In the conventional two-layer resist system (B. J. Lin, Solid State Technol., 1983, 26 (5), p. 105), patterns with a high aspect ratio can be obtained by anistropically etching the substrate by oxygen plasma etching (O2RIE) using a thin film of the resist formed on the substrate as a mask. Hence, much importance is given to the resistance of the resist to O2RIE. Generally, those materials that form oxides upon O2RIE, typically those containing silicon (Si), are considered to have high resistance to O2RIE.
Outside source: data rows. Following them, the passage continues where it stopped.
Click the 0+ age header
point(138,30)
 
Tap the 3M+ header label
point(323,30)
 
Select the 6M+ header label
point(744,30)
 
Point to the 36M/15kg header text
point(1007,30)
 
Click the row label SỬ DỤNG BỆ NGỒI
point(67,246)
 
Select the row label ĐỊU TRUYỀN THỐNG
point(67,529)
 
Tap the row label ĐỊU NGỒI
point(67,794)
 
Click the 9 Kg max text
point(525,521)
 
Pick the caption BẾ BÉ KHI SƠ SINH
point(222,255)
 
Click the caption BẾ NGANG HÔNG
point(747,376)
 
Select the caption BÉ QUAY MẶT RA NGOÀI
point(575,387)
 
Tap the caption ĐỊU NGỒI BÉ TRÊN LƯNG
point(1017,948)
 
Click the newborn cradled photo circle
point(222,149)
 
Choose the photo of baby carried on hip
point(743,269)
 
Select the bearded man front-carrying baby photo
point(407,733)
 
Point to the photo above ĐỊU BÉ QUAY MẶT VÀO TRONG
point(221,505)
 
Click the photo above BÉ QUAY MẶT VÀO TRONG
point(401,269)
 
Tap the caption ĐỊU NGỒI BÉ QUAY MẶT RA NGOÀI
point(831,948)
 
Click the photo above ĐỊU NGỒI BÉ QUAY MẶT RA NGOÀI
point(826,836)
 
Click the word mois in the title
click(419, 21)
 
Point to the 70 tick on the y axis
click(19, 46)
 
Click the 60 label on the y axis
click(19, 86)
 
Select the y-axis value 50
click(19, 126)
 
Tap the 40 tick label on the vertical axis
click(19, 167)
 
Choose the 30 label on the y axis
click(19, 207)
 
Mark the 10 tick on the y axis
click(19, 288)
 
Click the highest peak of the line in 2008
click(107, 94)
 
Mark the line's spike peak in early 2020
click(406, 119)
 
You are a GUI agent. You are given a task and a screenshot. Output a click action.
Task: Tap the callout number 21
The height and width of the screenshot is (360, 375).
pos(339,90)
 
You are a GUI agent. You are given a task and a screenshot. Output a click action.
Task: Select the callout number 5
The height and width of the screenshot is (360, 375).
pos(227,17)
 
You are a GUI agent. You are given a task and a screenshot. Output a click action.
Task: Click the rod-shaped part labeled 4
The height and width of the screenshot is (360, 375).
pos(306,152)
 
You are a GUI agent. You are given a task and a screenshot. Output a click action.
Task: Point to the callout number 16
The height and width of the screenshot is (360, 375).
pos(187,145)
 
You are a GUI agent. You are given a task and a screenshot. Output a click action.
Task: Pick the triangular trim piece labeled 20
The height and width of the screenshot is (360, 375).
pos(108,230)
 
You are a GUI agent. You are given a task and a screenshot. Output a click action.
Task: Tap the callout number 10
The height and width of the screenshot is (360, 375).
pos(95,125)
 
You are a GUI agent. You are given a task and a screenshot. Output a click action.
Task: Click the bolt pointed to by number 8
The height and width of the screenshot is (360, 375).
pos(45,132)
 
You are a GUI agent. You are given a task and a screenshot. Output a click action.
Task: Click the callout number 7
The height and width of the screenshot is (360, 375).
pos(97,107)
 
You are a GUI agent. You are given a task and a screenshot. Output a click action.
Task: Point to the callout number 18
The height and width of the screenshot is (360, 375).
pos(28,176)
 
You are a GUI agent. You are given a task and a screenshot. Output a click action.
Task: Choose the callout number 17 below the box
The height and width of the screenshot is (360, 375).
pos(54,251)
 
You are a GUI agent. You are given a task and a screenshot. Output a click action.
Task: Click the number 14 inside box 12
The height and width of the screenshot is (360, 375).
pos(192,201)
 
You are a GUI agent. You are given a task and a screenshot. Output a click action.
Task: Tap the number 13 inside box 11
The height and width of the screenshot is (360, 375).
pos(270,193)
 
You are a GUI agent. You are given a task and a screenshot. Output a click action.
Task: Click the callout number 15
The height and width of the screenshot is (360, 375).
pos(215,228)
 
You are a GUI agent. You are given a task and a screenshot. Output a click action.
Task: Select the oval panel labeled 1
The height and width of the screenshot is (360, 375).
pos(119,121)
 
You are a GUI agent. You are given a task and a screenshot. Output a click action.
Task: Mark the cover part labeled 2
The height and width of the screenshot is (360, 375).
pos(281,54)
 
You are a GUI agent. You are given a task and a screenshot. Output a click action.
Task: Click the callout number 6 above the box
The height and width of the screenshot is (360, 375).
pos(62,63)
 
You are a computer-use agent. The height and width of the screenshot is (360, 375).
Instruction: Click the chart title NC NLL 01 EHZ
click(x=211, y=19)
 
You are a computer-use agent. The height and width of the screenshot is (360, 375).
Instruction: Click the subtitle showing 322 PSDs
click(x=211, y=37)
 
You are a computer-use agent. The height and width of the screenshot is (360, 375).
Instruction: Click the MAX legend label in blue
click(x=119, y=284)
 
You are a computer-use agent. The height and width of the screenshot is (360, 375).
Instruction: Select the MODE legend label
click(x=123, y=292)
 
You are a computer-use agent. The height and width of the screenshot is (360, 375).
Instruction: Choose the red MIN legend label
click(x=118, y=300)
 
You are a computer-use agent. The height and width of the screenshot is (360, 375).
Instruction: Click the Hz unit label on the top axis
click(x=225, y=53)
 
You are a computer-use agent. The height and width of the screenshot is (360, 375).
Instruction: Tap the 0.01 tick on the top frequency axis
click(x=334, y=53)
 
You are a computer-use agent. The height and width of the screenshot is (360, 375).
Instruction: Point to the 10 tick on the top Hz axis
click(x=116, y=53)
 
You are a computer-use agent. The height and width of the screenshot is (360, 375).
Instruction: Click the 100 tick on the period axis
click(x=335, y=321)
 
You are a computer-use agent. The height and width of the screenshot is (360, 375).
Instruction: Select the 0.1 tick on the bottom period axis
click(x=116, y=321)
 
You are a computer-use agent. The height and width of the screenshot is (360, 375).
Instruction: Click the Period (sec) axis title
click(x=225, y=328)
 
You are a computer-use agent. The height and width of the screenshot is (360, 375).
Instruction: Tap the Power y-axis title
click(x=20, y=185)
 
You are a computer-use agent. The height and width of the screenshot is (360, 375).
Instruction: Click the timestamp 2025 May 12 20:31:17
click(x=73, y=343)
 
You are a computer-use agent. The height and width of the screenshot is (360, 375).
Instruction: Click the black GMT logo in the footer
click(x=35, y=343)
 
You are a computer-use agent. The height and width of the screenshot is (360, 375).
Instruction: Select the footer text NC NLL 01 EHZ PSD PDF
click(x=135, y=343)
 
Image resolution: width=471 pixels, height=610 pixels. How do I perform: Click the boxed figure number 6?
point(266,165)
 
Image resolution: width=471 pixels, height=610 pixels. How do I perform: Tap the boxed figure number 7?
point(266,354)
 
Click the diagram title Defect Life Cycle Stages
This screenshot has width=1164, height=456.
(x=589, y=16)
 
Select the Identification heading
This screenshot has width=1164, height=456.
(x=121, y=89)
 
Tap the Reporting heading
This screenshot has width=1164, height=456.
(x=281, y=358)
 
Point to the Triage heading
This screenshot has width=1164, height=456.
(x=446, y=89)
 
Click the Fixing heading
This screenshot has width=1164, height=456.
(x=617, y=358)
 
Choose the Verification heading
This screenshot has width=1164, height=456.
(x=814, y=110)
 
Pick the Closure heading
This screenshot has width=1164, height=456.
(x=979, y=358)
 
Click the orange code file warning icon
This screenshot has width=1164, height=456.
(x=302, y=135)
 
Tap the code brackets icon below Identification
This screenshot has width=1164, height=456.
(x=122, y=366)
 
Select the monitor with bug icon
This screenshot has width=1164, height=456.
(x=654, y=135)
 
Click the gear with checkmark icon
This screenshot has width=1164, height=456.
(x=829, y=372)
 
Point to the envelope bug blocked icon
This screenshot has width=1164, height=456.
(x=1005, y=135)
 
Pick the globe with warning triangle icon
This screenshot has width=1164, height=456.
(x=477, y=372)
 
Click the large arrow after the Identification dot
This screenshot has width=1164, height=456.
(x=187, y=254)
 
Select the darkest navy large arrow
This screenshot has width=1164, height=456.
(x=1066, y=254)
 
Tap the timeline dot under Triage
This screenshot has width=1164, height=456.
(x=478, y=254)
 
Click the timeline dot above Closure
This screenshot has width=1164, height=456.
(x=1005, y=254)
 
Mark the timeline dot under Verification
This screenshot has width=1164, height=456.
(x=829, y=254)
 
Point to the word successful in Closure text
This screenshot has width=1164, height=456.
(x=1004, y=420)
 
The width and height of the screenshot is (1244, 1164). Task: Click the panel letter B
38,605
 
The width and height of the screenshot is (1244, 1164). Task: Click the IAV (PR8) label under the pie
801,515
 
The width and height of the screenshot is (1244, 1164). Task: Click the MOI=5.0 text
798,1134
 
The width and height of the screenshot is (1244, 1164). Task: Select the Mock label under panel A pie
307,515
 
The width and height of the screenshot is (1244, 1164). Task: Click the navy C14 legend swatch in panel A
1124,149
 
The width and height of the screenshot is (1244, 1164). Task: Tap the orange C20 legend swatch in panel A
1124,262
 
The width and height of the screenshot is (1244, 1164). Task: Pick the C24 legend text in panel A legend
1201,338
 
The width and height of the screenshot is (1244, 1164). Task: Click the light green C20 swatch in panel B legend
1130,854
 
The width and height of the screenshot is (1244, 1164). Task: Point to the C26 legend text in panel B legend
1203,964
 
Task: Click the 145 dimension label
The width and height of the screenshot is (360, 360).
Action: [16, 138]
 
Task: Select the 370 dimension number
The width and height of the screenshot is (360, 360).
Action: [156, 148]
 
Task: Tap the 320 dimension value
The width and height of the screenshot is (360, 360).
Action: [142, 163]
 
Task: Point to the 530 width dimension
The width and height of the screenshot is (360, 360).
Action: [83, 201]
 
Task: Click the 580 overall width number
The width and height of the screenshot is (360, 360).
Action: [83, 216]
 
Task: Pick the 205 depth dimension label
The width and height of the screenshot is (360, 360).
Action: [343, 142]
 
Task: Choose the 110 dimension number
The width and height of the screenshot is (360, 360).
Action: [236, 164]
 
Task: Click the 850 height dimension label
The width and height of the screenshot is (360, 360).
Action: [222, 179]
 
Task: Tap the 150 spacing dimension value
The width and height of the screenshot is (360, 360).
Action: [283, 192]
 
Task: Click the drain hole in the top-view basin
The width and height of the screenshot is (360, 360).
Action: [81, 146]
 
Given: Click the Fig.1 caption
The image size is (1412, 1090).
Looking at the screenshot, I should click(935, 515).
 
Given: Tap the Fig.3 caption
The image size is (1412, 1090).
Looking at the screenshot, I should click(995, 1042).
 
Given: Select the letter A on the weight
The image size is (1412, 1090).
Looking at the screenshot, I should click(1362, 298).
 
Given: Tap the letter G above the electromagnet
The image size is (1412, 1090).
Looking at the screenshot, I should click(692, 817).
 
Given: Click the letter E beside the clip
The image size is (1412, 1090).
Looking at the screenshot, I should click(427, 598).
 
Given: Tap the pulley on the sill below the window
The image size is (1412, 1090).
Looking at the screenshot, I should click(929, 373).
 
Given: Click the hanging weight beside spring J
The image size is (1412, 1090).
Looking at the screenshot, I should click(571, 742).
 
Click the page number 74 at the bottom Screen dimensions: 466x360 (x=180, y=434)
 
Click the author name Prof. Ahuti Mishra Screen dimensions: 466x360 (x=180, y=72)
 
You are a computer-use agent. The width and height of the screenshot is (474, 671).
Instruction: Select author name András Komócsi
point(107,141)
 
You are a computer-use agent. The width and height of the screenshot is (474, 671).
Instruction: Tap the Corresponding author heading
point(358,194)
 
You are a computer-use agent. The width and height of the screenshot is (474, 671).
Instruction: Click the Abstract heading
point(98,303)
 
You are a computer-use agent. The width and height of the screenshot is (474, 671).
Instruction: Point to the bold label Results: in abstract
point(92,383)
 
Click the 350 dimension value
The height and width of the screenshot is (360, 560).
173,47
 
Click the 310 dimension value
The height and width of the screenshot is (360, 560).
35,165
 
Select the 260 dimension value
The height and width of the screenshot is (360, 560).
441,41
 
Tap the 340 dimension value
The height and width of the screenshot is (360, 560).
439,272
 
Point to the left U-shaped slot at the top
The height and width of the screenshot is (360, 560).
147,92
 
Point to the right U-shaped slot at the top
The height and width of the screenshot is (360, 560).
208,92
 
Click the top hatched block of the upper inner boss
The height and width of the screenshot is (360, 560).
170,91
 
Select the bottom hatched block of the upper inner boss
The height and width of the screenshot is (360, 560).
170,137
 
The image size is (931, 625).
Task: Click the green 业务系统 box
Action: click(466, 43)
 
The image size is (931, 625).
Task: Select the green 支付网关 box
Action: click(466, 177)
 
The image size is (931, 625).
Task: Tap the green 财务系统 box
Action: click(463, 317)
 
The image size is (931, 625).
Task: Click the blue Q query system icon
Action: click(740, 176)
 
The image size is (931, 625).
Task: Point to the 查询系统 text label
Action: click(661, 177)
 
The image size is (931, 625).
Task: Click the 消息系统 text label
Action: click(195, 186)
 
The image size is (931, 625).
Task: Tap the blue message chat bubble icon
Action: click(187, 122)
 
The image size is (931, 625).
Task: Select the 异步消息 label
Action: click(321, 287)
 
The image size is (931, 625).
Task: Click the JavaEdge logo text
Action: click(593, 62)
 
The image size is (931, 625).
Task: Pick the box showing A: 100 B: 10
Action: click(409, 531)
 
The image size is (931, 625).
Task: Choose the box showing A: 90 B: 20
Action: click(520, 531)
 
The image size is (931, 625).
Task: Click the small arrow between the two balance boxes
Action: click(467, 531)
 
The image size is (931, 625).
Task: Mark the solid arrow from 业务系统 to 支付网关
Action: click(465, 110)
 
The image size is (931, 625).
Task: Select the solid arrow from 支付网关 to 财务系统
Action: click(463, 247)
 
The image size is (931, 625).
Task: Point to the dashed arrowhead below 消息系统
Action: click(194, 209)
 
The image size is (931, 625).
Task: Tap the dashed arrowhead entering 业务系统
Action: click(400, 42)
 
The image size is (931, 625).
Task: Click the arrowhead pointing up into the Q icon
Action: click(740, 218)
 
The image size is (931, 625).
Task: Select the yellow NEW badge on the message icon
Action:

The polymers of the invention are characterized by a polymeric backbone having at least one pendent ester group having a tertiary carbon atom attached to the ester oxygen atom in which at least one substituent of the tertiary carbon atom is an organic group which comprises at least one silicon atom. The polymer compositions of the present invention are useful as resist materials for lithography, as the imaging layer, or as the top imaging layer in a bilayer resist scheme for use in the manufacture of integrated circuits. The incorporation of silicon in the polymers of the present invention enables the formation of a robust etch mask upon exposure to the oxygen plasma used in reactive ion etching processes. The silicon-containing tertiary alcohols of the present invention enable the preparation of polymers with relatively high silicon content.
In one aspect, the invention provides a polymer comprising a polymeric backbone having at least one pendent ester functional group having a tertiary carbon atom attached to the ester oxygen atom in which at least one organic substituent attached to the tertiary carbon atom comprises at least one silicon atom.
In another aspect, the invention provides a tertiary alcohol in which at least one organic substituent attached to the tertiary carbon atom comprises at least one silicon atom.
In another aspect, the invention provides an ester of a tertiary alcohol in which at least one organic substituent attached to the tertiary carbon atom comprises at least one silicon atom.
In another aspect, the invention provides a method of forming resist patterns comprising the steps of:
a) providing a polymer comprising a polymeric backbone having at least one pendent ester functional group having a tertiary carbon atom attached to the ester oxygen atom in which at least one organic substituent attached to the tertiary carbon atom comprises at least one silicon atom;
b) coating the silicon-containing polymer onto a substrate;
c) exposing the coated substrate to actinic radiation sufficient to form a latent image; and
d) developing the latent image.
The substrate may also be coated with an organic polymer base layer as a part of a bilayer resist.
The silicon-containing alcohols and esters of the invention may be converted into a variety of reactive monomers that may in turn be used to prepare polymers which can be incorporated into compositions useful as resist materials for lithography.